中国から帰国ラッシュ、厚労省が受け入れ態勢急ぐ

新型肺炎(SARS)が猛威を振るう中国本土、香港からの邦人帰国
が相次ぐ連休を控え、厚生労働省は2日から、医療機関や自治体向け
の講習会をほぼ連日開催し、患者受け入れ態勢の整備を急ぐ方針だ。

中国には昨年10月現在で、北京市に約7100人、香港に2万6200人
など、計6万4000人余りの在留邦人がいる。
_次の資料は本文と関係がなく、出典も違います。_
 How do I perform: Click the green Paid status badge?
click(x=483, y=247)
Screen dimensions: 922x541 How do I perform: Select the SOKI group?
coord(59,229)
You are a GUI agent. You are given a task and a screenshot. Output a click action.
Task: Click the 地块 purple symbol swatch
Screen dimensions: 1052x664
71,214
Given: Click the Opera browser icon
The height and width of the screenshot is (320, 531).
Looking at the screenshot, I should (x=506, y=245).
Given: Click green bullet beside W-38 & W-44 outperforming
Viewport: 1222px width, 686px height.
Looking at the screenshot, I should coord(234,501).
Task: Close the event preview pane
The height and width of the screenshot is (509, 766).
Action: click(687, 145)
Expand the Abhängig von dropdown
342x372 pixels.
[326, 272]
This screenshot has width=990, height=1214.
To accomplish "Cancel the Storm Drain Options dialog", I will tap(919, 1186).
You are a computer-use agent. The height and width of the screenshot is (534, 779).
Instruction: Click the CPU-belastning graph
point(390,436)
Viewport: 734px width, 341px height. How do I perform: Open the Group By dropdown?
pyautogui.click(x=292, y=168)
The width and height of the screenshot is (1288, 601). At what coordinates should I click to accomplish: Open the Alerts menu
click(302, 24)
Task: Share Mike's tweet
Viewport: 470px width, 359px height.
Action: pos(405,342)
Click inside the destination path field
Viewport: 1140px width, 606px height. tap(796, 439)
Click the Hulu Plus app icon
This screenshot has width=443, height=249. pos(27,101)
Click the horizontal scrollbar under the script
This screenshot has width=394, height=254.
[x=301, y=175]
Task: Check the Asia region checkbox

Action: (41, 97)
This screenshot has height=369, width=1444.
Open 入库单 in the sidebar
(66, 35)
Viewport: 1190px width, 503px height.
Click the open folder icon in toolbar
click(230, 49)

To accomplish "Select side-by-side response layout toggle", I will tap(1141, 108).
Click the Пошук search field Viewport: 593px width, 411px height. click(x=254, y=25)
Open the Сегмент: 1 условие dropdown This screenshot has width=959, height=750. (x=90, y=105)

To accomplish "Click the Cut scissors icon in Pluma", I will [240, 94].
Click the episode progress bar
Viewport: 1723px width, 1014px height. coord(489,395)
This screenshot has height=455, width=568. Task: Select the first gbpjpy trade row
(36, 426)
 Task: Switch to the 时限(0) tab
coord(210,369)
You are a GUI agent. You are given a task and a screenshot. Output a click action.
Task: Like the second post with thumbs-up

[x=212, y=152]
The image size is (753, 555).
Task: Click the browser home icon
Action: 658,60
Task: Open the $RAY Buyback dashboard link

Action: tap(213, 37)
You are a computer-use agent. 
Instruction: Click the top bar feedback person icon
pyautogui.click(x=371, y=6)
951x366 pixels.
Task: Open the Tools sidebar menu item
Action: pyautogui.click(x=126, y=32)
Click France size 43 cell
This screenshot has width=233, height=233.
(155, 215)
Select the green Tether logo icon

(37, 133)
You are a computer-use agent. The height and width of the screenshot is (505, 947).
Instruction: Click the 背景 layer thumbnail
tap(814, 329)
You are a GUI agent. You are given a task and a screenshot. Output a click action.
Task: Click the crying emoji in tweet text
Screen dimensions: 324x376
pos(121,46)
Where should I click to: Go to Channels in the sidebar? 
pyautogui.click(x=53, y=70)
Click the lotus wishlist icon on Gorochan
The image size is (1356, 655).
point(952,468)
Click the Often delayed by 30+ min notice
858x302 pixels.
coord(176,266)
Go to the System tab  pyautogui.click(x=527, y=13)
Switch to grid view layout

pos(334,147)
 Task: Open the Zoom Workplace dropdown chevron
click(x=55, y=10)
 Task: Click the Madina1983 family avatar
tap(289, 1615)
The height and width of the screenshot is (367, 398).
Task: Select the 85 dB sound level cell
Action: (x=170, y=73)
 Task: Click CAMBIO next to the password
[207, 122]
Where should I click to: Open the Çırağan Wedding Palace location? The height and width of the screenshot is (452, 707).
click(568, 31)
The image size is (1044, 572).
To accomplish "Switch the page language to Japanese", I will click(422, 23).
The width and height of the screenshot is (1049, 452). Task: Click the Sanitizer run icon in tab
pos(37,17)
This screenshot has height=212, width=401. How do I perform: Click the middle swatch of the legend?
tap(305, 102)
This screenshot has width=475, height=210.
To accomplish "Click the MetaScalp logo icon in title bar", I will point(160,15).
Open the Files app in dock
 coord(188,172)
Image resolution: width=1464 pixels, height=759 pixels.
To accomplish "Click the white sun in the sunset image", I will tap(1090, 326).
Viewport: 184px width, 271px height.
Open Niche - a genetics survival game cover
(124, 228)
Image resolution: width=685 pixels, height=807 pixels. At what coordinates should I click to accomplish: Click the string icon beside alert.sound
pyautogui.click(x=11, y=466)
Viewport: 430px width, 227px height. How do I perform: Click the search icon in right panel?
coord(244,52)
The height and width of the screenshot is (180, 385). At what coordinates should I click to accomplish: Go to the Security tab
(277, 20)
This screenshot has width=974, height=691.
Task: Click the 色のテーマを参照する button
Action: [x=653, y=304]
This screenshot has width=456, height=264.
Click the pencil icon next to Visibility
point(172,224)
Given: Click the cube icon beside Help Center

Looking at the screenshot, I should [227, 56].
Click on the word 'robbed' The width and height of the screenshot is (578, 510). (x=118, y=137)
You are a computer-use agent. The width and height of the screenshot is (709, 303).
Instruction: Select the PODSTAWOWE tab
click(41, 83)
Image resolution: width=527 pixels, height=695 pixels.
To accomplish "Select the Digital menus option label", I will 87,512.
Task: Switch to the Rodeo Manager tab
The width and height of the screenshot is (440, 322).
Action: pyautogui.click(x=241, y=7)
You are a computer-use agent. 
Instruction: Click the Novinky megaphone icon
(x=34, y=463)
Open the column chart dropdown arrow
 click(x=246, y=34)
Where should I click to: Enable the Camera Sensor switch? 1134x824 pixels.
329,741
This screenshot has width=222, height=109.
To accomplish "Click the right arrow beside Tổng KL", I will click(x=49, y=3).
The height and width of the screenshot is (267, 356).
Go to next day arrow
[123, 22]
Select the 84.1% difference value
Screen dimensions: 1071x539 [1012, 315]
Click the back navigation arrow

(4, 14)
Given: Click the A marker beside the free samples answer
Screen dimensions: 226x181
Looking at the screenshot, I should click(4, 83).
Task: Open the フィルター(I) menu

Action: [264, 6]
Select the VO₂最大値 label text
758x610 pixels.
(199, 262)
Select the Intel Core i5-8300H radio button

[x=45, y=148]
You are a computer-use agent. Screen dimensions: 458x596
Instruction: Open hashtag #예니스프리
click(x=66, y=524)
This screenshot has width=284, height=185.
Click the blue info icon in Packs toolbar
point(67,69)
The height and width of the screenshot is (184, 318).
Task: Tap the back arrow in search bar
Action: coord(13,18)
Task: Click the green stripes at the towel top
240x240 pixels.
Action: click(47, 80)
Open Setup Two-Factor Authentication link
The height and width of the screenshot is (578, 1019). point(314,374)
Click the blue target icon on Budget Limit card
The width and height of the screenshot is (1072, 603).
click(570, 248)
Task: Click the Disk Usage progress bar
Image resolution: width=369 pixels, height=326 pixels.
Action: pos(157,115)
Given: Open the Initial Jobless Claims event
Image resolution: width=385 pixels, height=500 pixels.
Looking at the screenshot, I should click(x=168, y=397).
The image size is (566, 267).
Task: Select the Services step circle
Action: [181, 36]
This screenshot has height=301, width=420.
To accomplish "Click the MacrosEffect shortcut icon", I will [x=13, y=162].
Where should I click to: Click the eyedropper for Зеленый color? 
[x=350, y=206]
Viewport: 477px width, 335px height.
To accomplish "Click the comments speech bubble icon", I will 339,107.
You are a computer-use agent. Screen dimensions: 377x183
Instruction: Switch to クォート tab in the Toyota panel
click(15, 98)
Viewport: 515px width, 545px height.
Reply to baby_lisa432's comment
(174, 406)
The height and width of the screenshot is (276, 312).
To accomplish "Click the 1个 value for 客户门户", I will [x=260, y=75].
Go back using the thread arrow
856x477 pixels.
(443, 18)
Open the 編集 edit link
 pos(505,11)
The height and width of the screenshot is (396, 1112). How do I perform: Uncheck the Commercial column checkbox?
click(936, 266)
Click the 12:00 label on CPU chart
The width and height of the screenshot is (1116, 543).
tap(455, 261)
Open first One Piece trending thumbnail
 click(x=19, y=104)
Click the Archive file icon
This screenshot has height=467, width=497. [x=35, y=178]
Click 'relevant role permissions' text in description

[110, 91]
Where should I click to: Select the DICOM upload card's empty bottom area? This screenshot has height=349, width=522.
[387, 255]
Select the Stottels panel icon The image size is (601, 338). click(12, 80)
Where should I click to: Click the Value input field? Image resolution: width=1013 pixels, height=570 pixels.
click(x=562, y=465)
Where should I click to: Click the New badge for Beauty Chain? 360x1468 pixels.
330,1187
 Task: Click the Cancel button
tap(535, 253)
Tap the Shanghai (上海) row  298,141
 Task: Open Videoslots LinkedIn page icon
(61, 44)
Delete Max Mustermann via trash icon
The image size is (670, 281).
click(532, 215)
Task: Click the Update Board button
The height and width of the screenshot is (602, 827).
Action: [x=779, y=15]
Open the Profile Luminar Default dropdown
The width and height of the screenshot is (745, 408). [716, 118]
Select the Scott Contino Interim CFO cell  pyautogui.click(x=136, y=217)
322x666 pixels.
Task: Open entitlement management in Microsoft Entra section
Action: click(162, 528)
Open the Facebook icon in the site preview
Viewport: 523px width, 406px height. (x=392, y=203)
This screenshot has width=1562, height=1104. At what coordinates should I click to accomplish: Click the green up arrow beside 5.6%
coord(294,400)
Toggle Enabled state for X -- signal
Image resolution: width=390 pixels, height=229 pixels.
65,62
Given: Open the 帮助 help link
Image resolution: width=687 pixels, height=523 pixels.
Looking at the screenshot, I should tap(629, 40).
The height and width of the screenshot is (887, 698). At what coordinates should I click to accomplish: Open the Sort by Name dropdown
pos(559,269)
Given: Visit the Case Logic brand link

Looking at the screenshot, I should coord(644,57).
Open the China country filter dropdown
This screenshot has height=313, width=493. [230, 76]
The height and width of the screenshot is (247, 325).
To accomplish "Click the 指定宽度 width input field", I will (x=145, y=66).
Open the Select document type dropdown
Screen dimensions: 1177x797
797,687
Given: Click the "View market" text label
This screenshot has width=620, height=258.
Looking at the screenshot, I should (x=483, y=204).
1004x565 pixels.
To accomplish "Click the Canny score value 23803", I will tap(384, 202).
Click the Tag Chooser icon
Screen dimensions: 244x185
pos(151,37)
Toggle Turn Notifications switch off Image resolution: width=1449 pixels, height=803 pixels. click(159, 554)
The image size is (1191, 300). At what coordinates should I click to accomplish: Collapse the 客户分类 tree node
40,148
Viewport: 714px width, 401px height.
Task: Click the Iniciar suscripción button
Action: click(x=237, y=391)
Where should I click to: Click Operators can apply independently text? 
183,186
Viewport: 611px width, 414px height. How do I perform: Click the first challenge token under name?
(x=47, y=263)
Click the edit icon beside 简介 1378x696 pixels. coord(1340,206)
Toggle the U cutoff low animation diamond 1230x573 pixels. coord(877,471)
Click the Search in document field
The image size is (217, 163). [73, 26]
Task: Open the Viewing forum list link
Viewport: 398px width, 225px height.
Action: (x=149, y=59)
連休前後に北京市
だけで約3000人が帰国するとみられ、同省では「患者が発生す
るかどうかは、連休前後が正念場」と緊張感が高まっている。

医療機関向けの講習会が開かれるのは2、7、9日の計3回。約300
の感染症指定医療機関と、全国166か所の国立病院・療養所の中で、
担当医師や看護師ら約320人が対象。SARSの診断基準などについ
て、国立国際医療センターの専門医らが説明。中国や香港では院内感染
から流行が拡大したことから、防止策の徹底を指導する。

75か所の地方衛生研究所への講習会は6日に開かれ、国立感染症研究
所の幹部が、病原体である新型コロナウイルスの性質や、世界保健機関
(WHO)が開発を進める3種類の検査法の長短所を解説する。

同じ6日には都道府県などの担当幹部を集めた会議も行われる。患者発
生時の状況を想定しながら、行政の対応手順を示す。